The important part of quantum computing is that it replaces the traditional way of thinking of computing. By replacing the conventional bit, 0 or 1, with a new type of information, it opens up to exponential amounts of possibilities. The qubit can be in the superposition state where it is neither +1 or -1 yet, in a sense it is both, and it is this that allows for the superfast computing.
The D-Wave quantum computers use the process of annealing. This involves a series of microscopic magnets to be arrange on a grid. Each magnetic field influences each other and then they orient themselves into a position to minimize the amount of energy stored in the entire field. It is during this process, that one can change the strength of the magnetic field from each magnet so that the magnets orient themselves in a way to solve specific problems. To get to the solution, you begin with high amounts of energy so it is easy for the magnets to flip back and forth. Then as you lower the temperature, the magnets reach lower and lower levels of energy until they are frozen into the lowest energy state. Here it is possible to read the orientation of each magnet and find the answer to the problem. One can say that D-Wave’s quantum computer is a kind of analog computer relying on Nature’s algorithms to find the configuration of the lowest energy state.

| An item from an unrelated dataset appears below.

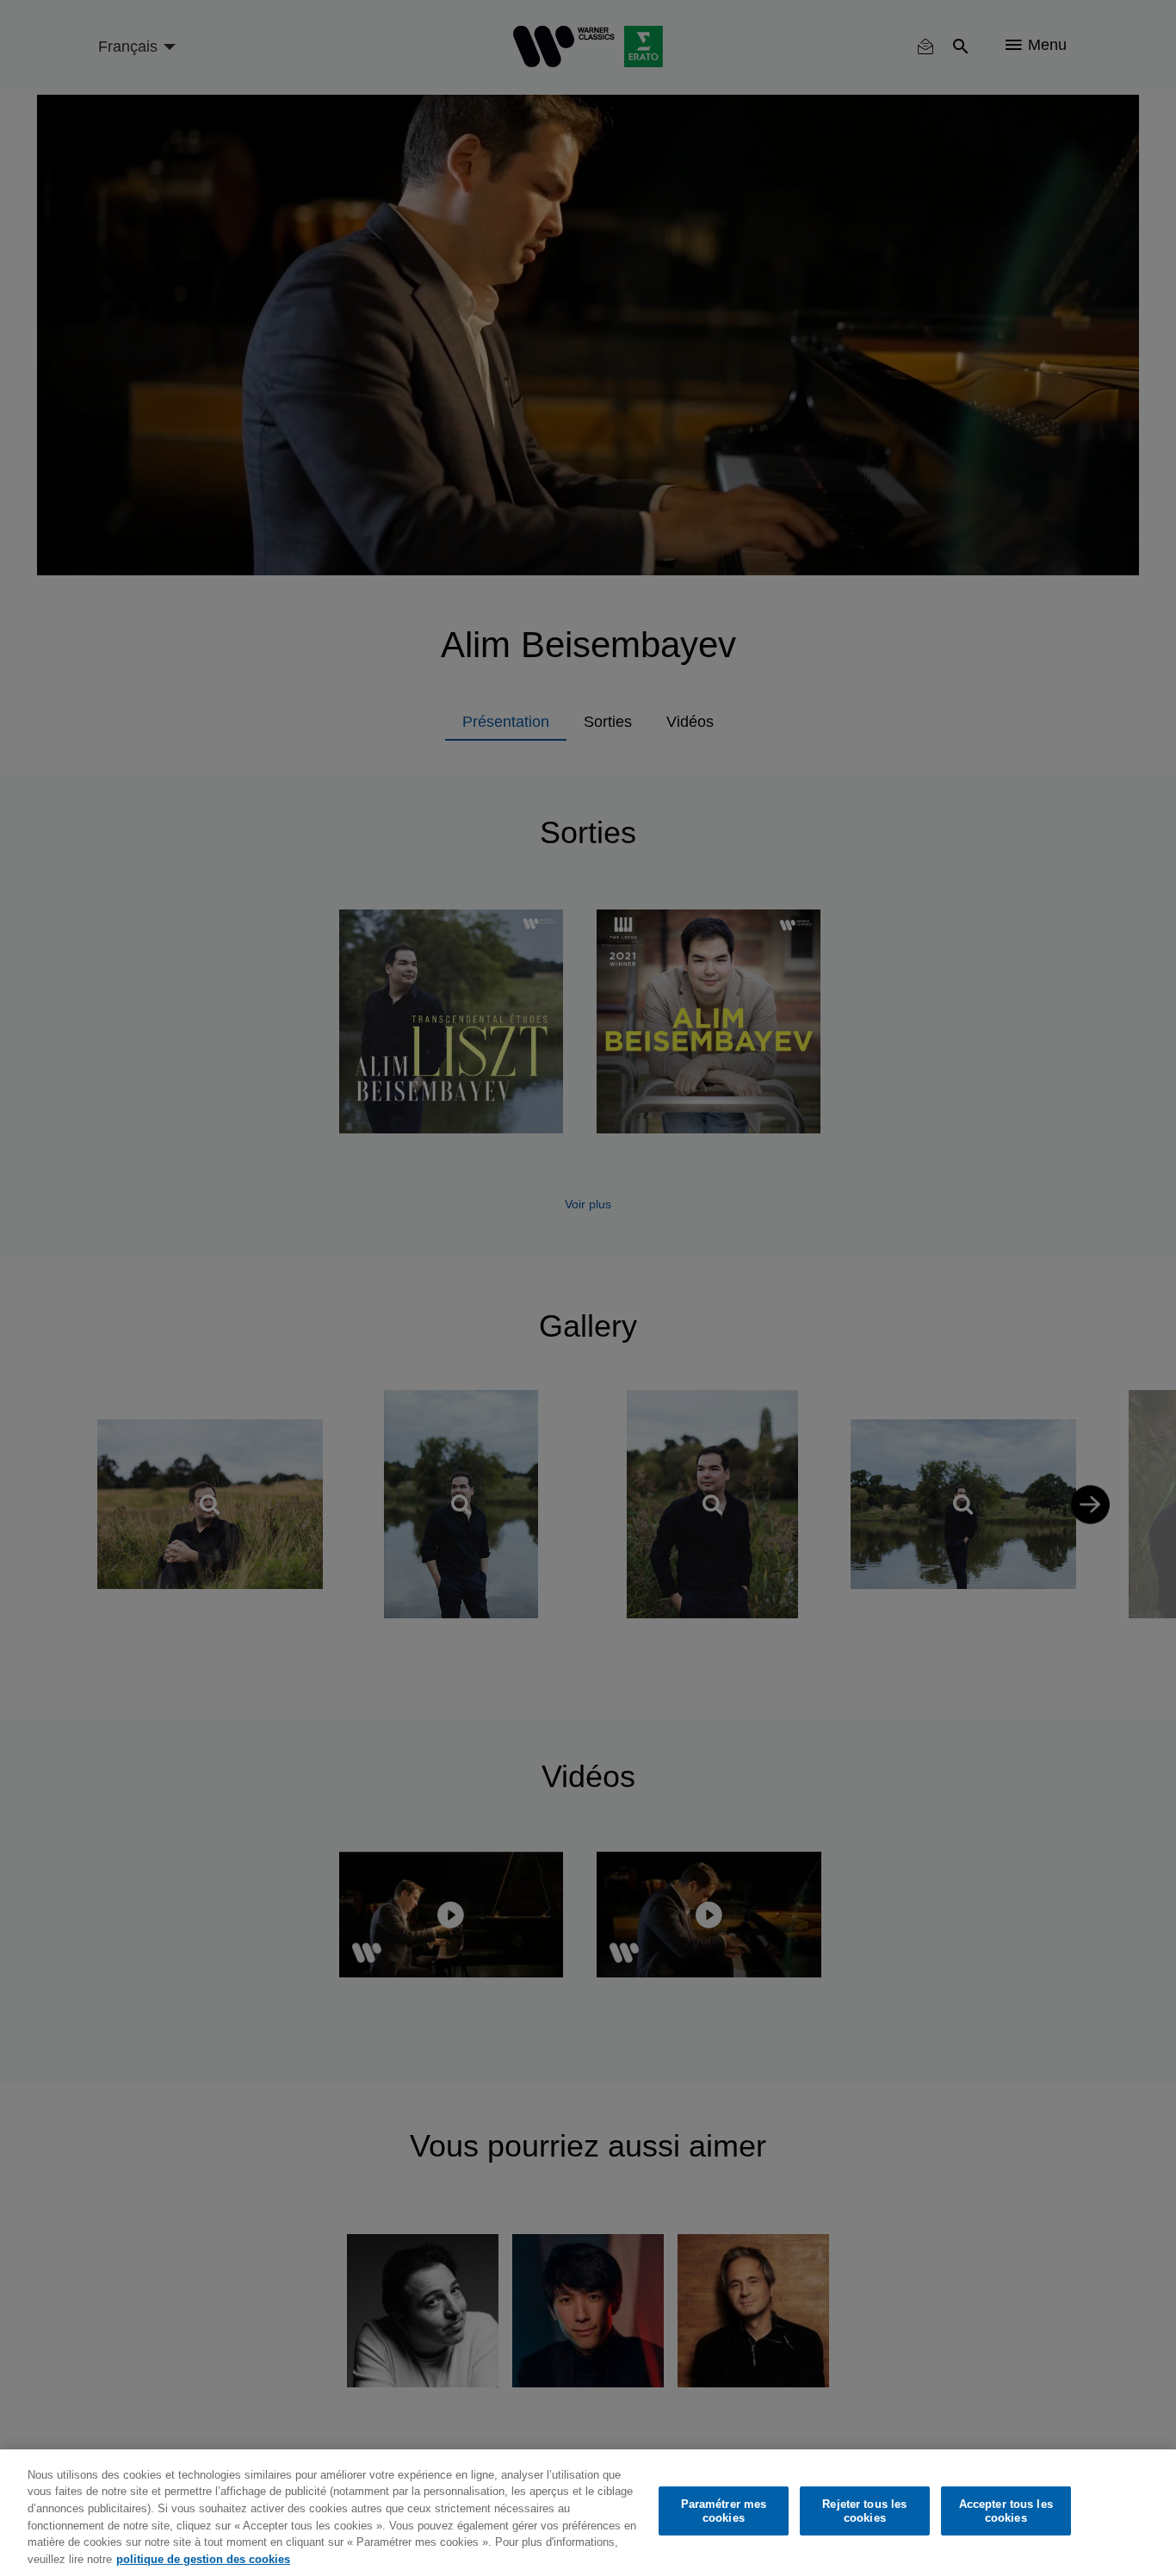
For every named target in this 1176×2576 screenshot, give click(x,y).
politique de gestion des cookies (203, 2558)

This is where we get lucky. This specific class of quantum computing happens to be useful for a subset of optimization computing problems, especially those geared towards Machine Learning. Many Machine Learning problems can be reformulated as energy problems. The D-Wave quantum computers are designed to support problems that need high level reasoning followed by decision making. The quantum computing allows for AI systems to imitate human thought processes much more closely than a classical processor. And while the idea of quantum computing can be hard to understand, its use in Machine Learning is clearly opening up new opportunities.

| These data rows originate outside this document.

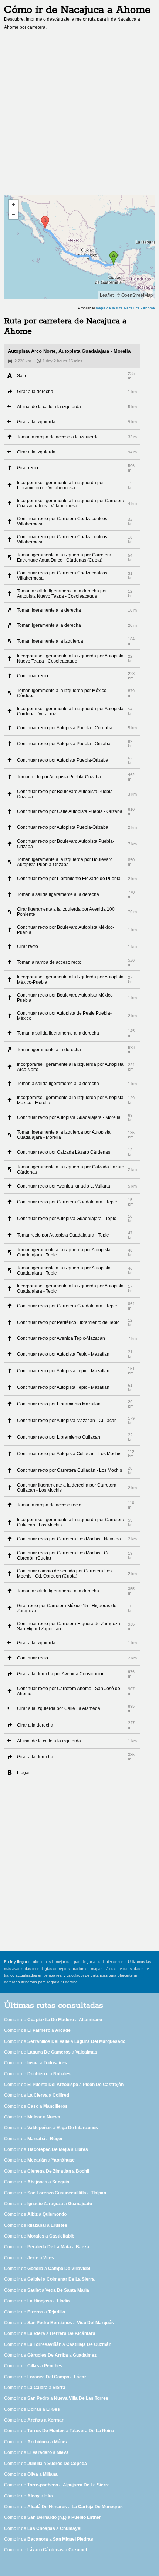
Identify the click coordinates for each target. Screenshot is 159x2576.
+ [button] (13, 204)
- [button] (13, 214)
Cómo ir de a (53, 2019)
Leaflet (107, 295)
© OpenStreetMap (135, 295)
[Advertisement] (79, 115)
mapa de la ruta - (125, 308)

In the impending fight between the GPUs and TPUs, there is a possibility that quantum computing will pass in the outside lane. A key element in D-Wave’s quantum computing is that it isn’t necessarily designed to solve every problem but it is addressing the same need in the processing market that GPUs currently fulfill. Google released a paper in which they find that there is a considerable computational advantage when using the D-Wave quantum computer over a classical processor. In many aspects, a quantum computer can do the same thing a GPU can do, just faster, and these days, time is money.